I check in on this site very occasionally and not often enough to post something timely. But some of the comments are hilarious– and over time they are hilarious on both sides. I almost posted a few weeks ago about how self-congratulatory everyone was about buying the low tic of the dip. And comments like this above “It’s a tiny golden cage.” is funny with such thinly-veiled gloat. As if most renters could easily jump on a 20% dip, buy the low and have the money to buy. . .
It was true for the bears a couple years ago and now for the bulls.
I’ve always thought there’s more gray area and that a house should be a place to live in. Real estate here always goes up faster than it goes down. It only takes two buyers to bid a place up by nature, but you can’t short sell r/e. But it’s funny how both sides jump on to the short-term and gloat . . .
Earlier in this thread, I wrote:
I want to say before someone else does that I was wrong, it’s not just mature businesses that are outside of high tech.
As far as Texas going all out to entice businesses to relocate, here’s Chronicle Columnist Andrew S. Ross from yesterday; Texas tries to lure California businesses:
Emphasis mine. Like I said, Texas has been at this game for quite a while and their good at it.
I just heard that Apple is spending about $300 million on a new campus to assemble the iMac, employing about 3,600 workers…in Austin.
^We haven’t had new computer assembly plants for a long time in the Bay Area. The loss is to places like Sacramento, who did have some of that stuff within the last 20 years.

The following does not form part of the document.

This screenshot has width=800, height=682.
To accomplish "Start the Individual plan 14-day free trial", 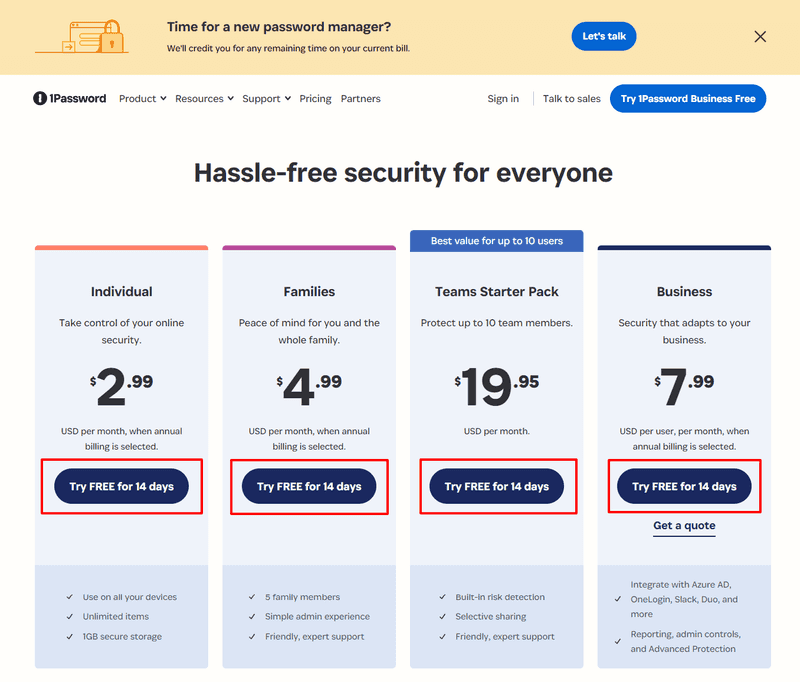I will (x=121, y=486).
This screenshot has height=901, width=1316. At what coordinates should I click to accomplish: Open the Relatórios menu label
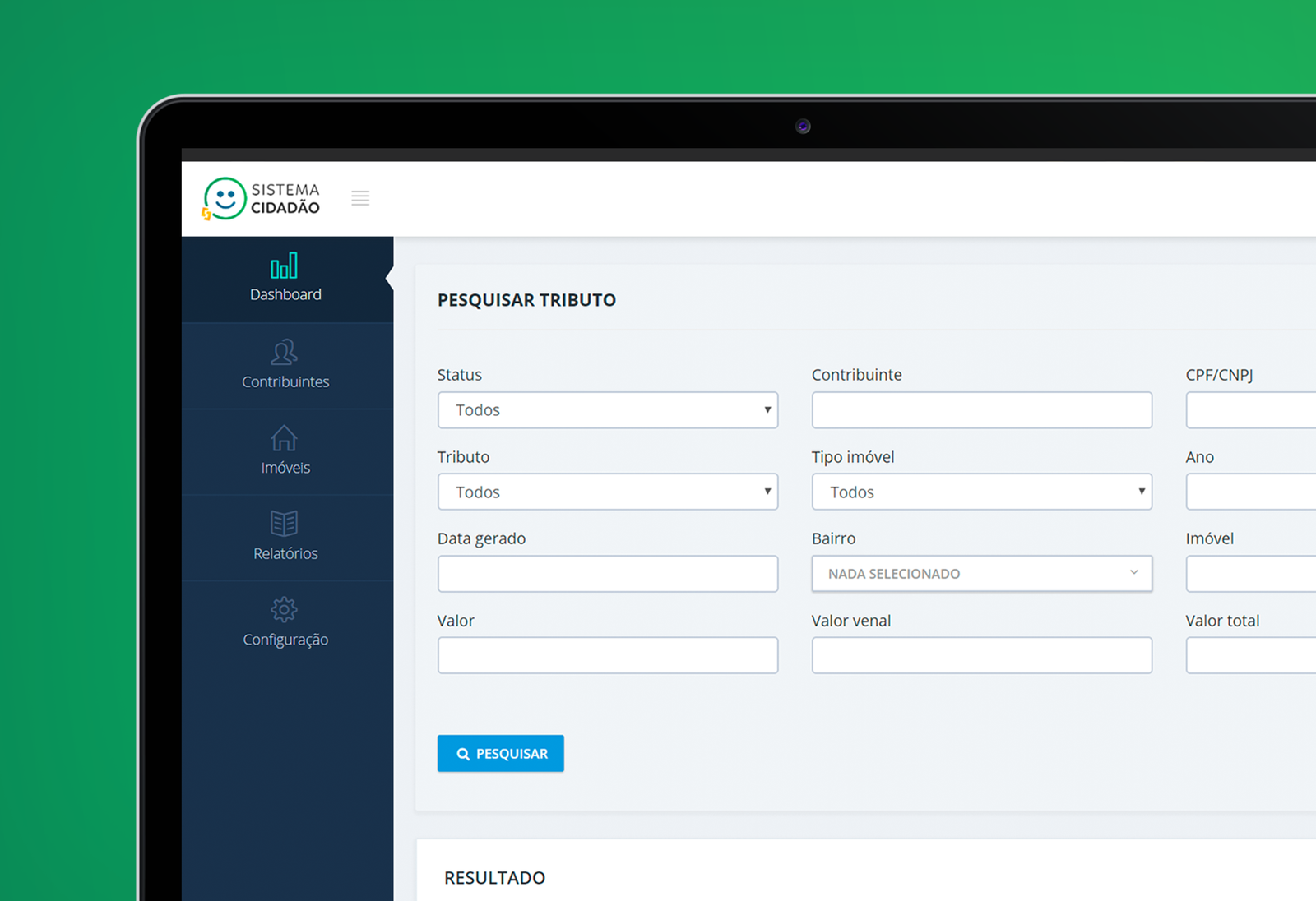pyautogui.click(x=285, y=554)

It’s not necessarily a bad thing. Added value today is in design and technology. It’s much more interesting to design components of a tablet or fill this tablet up with innovative software than assembling it. People in assembly lines today are there because we haven’t figured how to do their jobs with robots, or at least not cheaply enough. Eventually we will, and these jobs will be gone too. Plus assembling is repetitive and boring.
Is there supposed to be a link to another article here, or am I missing something?